Interview with Thabiti Anyabwile on his new book
You’re in for a treat with Thabiti’s Anyabwile’s new book, Finding Good Elders and Deacons. Let me give you three reasons. First, it will help you grow in your understanding of what godly maturity looks like in the context of the local church. This really struck me when I read the book for the first time. Elders should exemplify the character qualities that all Christians should grow into, and so Thabiti’s meditations on the list of elder qualifications in 1 Timothy 3 and Titus 1 basically provides all of us with a portrait of what Christian maturity looks like. It’s a beautiful picture.
Second, it will provide you with an excellent discipleship tool for using with a younger Christian in a discipleship relationship.
Third, it will provide an excellent gift for your pastors or fellow pastors, giving them a tool for evaluating prospective elder and deacon candidates.

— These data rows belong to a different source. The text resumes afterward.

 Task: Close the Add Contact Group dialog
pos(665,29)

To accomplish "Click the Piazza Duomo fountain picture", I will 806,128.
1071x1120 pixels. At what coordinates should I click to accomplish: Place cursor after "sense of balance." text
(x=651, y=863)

In order to provide you with a better introduction, I thought I’d ask Thabiti a few questions about the book. I’m grateful to him for taking the time to offer these replies.
1) What are some of the wrong qualities churches prioritize in their search for new elders and deacons?

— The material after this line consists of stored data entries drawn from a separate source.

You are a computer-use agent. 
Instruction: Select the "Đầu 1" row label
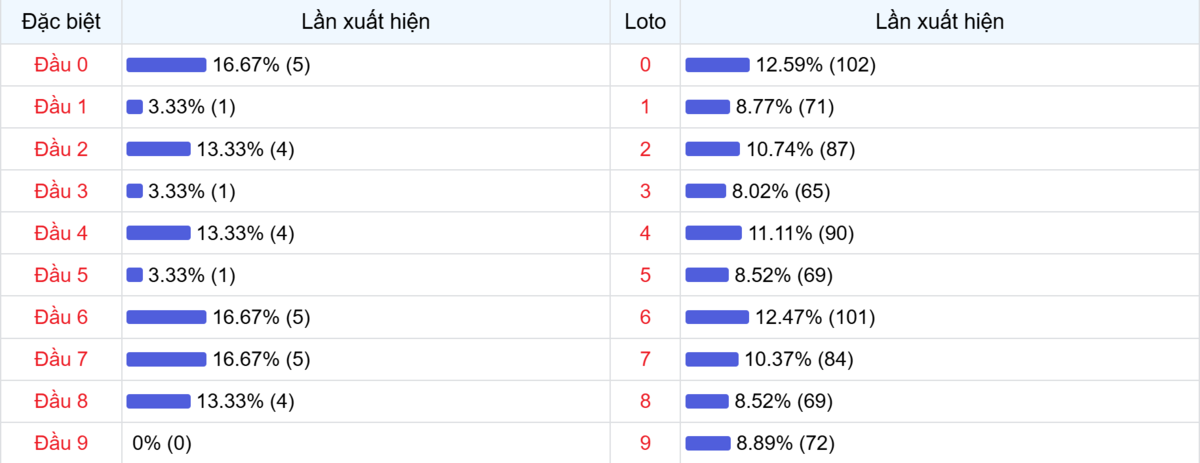pos(61,107)
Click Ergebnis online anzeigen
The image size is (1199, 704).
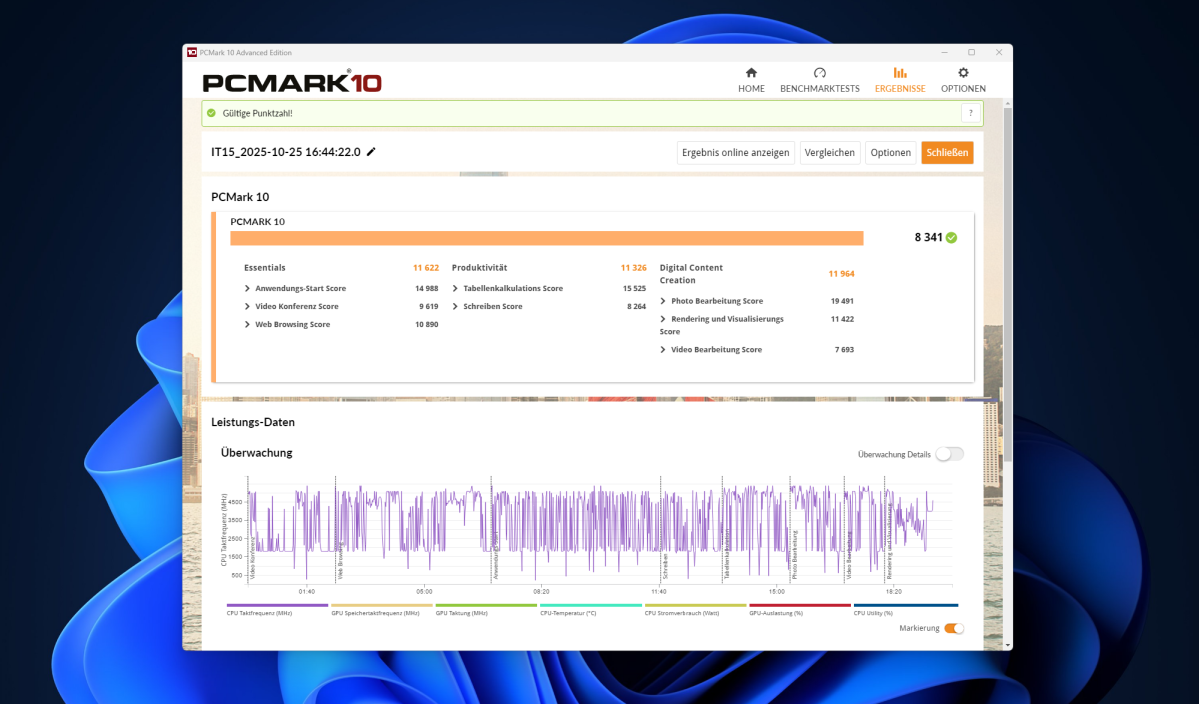click(x=735, y=152)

Most well-intentioned churches make the mistake of looking for good qualities that re not prioritized by the scripture. So, they look for men who are well-known or popular, men who’ve been successful at business or another endeavor, or men who appear charismatic and influential. These may not be bad things, but they are in no way sufficient things or priorities. When these kinds of characteristics displace biblical godliness, churches end up looking for the wrong kinds of people who inevitably lead the church in the wrong direction. How can people who place a low priority on godliness ever hope to faithfully follow the Lord?
2) Why do the lists in characteristics of elders and deacons presented by Timothy and Titus seem so ordinary?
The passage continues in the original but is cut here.